I’ll offer my own annecdata: after five years in a tenure-track job, starting around 50K, my salary has increased by about 5%/year. I spent twice the time in grad school it would have taken to get a law degree. And I have a better gig than the VAST majority of humanities PhDs….

Posted by nick | Report as abusive

The problem with the government NOT getting into these high-end loans is that high-end educations will increasingly be restricted to children from wealthy parents, even further stratifying a society that is already moving dangerously in that direction.

@ Pockets

While it may be that the benefit of having a degree still reflects well on the salary one can command after graduation (because of the race between education and technology) there is no guarantee that this will remain so in the future. But again we are looking at it on an individual level, which is not quite right. Loading young people up with lots of debt has side-effects that are undesireable for society. People put off buying homes, marrying and having kids. For more info about this:
http://www.profam.org/pub/fia/fia_1912.h tm#fn1
It would be better for society to subsidise education outright (at least up to a far higher level than is custom in the US). Education then becomes a ‘free’ choice for persons (i.e. delay starting to work in the hope for a higher cumulative pay over the entire carreer or start sooner but risk getting paid less over time). The expenditure of funding higher education would easily be recouped through higher tax income (because educated people command higher pay). This will enlarge the pool of people that will consider higher education, to the benefit of all. It would also remove doubts about people ‘buying’ degrees because a degree can then only be ‘bought’ through studying hard, rather than a high school fee (and or studying hard). Funnily enough people are willing to pay much for something scarce that isn’t really worth much, but they are not prepared to pay a low amount to something available to all that isn’t really worth much.
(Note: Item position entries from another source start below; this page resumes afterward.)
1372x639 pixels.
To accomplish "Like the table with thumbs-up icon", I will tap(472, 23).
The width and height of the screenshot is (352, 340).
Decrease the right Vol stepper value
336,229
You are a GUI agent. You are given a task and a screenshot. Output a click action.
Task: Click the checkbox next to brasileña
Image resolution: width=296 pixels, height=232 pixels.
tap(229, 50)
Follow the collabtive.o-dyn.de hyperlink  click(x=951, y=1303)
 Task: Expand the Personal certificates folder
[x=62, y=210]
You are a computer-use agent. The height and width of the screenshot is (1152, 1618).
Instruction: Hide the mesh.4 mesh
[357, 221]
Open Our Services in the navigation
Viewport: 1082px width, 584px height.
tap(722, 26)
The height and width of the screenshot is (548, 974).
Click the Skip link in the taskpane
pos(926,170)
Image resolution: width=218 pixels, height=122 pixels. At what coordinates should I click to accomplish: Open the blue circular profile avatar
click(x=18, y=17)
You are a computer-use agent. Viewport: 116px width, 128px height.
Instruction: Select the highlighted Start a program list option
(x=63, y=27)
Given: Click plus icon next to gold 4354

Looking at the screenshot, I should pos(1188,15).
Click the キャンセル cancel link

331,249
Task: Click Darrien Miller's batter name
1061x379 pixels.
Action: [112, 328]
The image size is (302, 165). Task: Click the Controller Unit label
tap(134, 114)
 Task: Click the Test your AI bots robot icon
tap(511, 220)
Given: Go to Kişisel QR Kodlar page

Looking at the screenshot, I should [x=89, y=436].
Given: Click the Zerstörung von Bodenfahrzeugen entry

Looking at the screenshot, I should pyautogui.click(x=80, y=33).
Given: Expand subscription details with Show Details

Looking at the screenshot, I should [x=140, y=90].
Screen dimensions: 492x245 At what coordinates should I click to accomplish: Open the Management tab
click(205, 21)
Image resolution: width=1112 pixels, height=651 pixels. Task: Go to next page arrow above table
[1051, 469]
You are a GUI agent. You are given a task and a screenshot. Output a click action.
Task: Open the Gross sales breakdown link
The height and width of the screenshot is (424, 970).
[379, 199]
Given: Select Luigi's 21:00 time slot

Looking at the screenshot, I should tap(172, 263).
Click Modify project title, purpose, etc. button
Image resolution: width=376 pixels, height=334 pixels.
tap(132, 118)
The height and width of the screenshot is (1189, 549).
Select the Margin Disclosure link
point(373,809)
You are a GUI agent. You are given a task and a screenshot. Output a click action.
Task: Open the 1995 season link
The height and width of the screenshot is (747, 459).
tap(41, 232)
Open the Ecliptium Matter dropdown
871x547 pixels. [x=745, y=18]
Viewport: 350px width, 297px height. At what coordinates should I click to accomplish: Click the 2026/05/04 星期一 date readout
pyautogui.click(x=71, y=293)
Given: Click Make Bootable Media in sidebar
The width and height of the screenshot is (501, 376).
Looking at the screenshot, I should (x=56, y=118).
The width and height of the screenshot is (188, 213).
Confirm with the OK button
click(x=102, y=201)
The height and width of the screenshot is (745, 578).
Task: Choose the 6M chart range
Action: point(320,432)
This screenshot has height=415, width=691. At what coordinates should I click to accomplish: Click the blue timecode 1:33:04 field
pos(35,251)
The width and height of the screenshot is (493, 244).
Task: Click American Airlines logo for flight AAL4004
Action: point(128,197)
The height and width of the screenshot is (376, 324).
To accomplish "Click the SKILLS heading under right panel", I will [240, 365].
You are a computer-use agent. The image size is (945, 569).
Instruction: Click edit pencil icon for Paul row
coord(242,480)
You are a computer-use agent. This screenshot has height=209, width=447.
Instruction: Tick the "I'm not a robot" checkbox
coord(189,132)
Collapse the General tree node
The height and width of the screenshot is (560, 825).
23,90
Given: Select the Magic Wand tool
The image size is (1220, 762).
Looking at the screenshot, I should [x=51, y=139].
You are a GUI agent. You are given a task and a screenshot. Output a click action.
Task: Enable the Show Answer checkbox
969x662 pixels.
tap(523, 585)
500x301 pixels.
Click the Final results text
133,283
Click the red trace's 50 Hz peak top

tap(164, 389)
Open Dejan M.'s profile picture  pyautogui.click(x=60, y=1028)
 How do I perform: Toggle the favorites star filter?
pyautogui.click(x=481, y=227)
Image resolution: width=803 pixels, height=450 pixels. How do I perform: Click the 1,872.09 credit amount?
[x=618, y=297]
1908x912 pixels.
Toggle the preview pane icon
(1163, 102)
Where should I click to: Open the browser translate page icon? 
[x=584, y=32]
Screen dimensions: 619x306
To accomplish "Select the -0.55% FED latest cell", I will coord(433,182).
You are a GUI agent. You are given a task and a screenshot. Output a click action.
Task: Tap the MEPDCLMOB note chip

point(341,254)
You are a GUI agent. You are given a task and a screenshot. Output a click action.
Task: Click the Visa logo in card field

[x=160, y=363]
Posted by Marc | Report as abusive

“The problem with the government NOT getting into these high-end loans is that high-end educations will increasingly be restricted to children from wealthy parents, even further stratifying a society that is already moving dangerously in that direction. – Posted by Benedict@Large”

For high wage jobs (doctors, engineers, etc.), you might have a point. For low wage jobs, I have to disagree.

While Harvard might have the best undergraduate Education Department in the US, a propective elementary school teacher would be substantially better off getting his her degree at a state school.

If my wife (an elementary school teacher) had $100K+ in student loan debt, a “high-end education” would be a curse.

Posted by Brad Ford | Report as abusive

Student loans haven’t always stuck to debtors, even those in bankruptcy, like glue.By allowing students to take out massive loans they had no intention to pay. But over time, this exception has evolved to include private student loans.

Realistically, most graduates from the University of Pittsburgh law school are not going to waltz into $160,000-a-year jobs: Russell’s experience, where she’s clerking for something close to a normal living wage, is surely quite normal.

Oh, most graduates finish their degree with a huge debt. This debt, unless they have fortunate parents will takes years to pay when and if they begin their chosen career. The issue is often these young people cannot find employment and therefore the debt remains unpaid. This further adds to the cycle within the economic school systems.

Posted by Anonymous | Report as abusive

Oh, most graduates finish their degree with a huge debt. This debt, unless they have fortunate parents will takes years to pay when and if they begin their chosen career. The issue is often these young people cannot find employment and therefore the debt remains unpaid. This further adds to the cycle within the economic school systems.